Task list.
• A. In the mullet fishing thread, during what time window were all the reds caught?
• B. Carry on the mullet fishing thread from its final line.

--- Start of Document ---

# NIRL Mullet Chuckin



## Garry (Dec 14, 2006)

Started the morning at Haulover canal and ran north to one of my spots.  Ran along the banks for awhile then decided to anchor out for a bit and see if we could get lucky.  Sophie spotted a nice tailer in about 3' of water.  I threw an Exude jerkbait at it but just ended up spooking it.  So went with out instincts and threw out the mullet heads, and the catching began!  All reds were caught between 8:30 - 9:30!!!

First light I hooked up with this nice lil trout.  (at least it was a lil bigger than last time :-/ )









I struck first with the mullet with this nice 28" red









Then it was all Sophie after that!  (I unleashed the beast in her ;D ;D )

26 1/2"









First BLOOD!









27"









27 1/2"  (5 spotter!!!! she was estatic  )


----------



## St._Sophie_Girl (Dec 13, 2006)

;D ;D ;D


----------



## tojo (Dec 12, 2006)

Dang Garry...she really does out fish you [smiley=1-lmao.gif]


God job on da feesh guys. By the way, If you would like to join "Young Mullet Chunkers of America" mail $20 and a bottle of So Co and I'll get your membership cards to you asap


----------



## Garry (Dec 14, 2006)

--- End of Document ---
--- Start of Recorded information ---

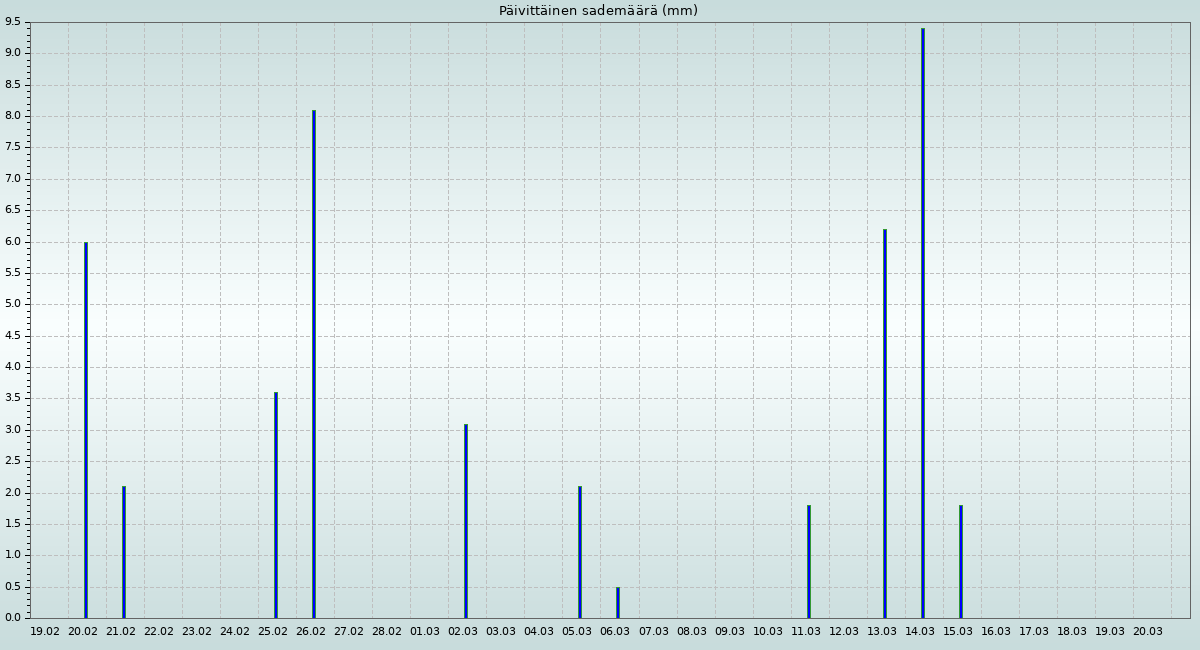Click the 19.02 x-axis date label
This screenshot has width=1200, height=650.
pyautogui.click(x=45, y=632)
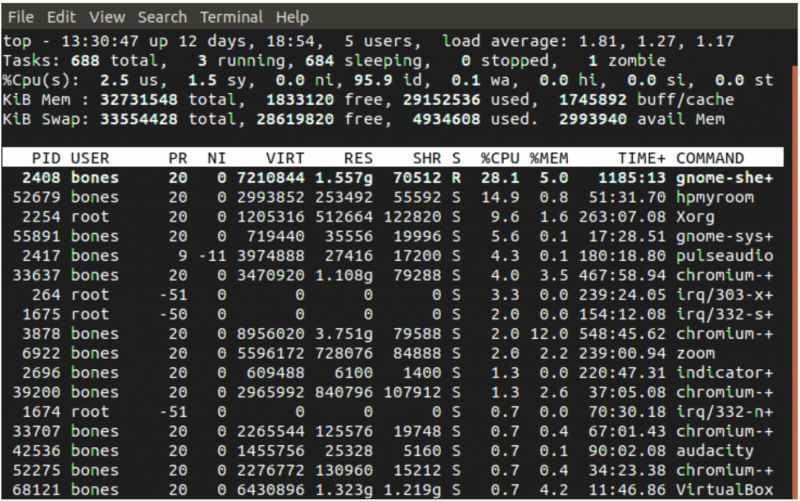Open the Edit menu
800x501 pixels.
click(61, 17)
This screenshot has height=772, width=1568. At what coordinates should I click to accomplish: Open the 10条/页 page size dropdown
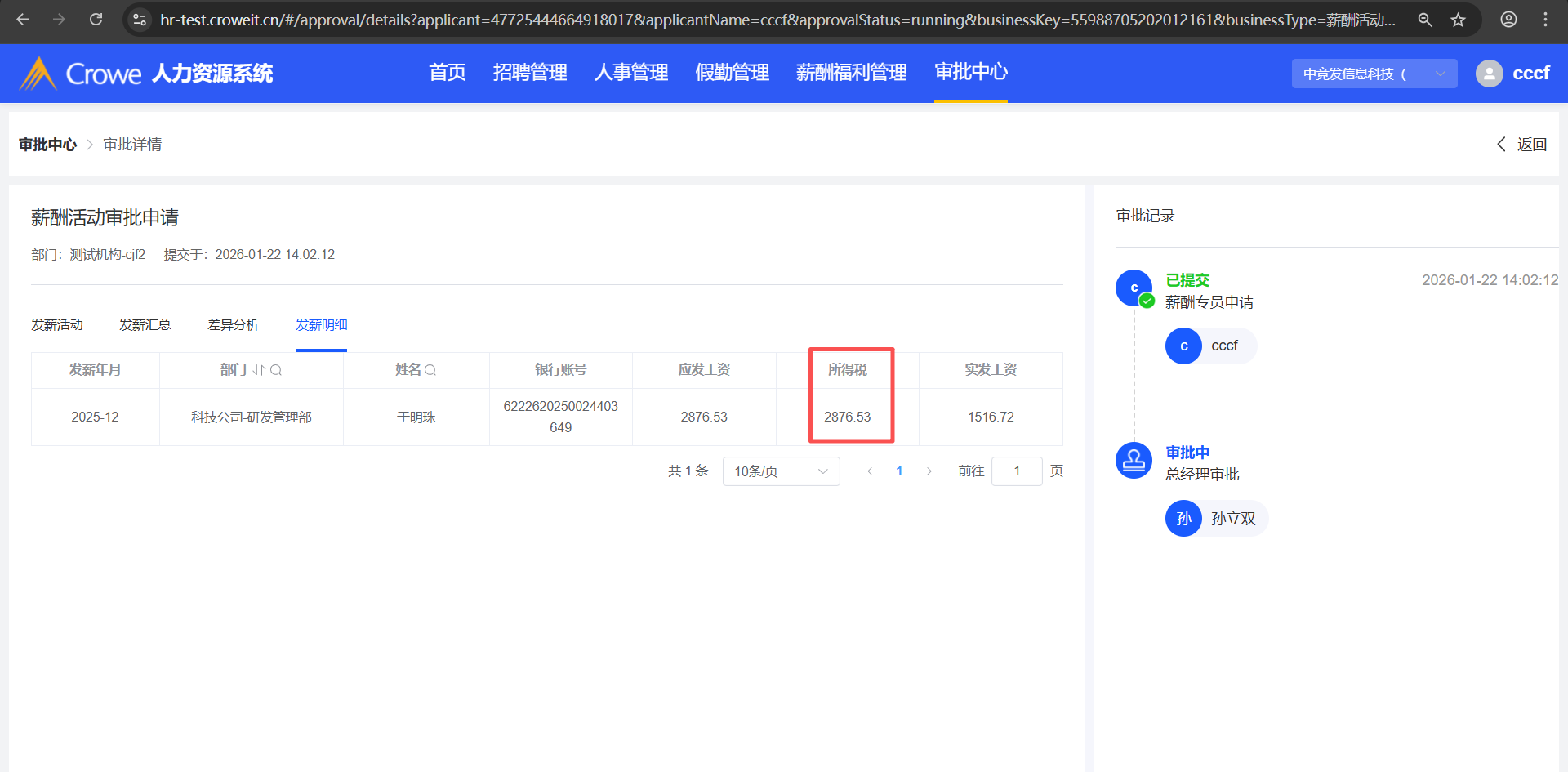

--- End of Recorded information ---

The replies.
• A. Between 8:30 and 9:30.

• B.
How bout we'll buy you a shot of SoCo next time we meet up at JB's for the entry fee ;D ;D


----------



## tojo (Dec 12, 2006)

Congrats my friend...you and St. Sophie Girl have just become the first lifetime members


----------



## tom_in_orl (Dec 9, 2006)

Nice fish! I wish my better half would out fish me :


----------



## phishphood (Dec 15, 2006)

Garry is my hero. Posting pics of his GF holding more and bigger fish( and in the buff too). That's awesome.


----------



## Apollobeachsam (Dec 14, 2006)

Dem there some nice fish...


----------



## St._Sophie_Girl (Dec 13, 2006)

> Congrats my friend...you and St. Sophie Girl have just become the first lifetime members


Yay! I can be the President!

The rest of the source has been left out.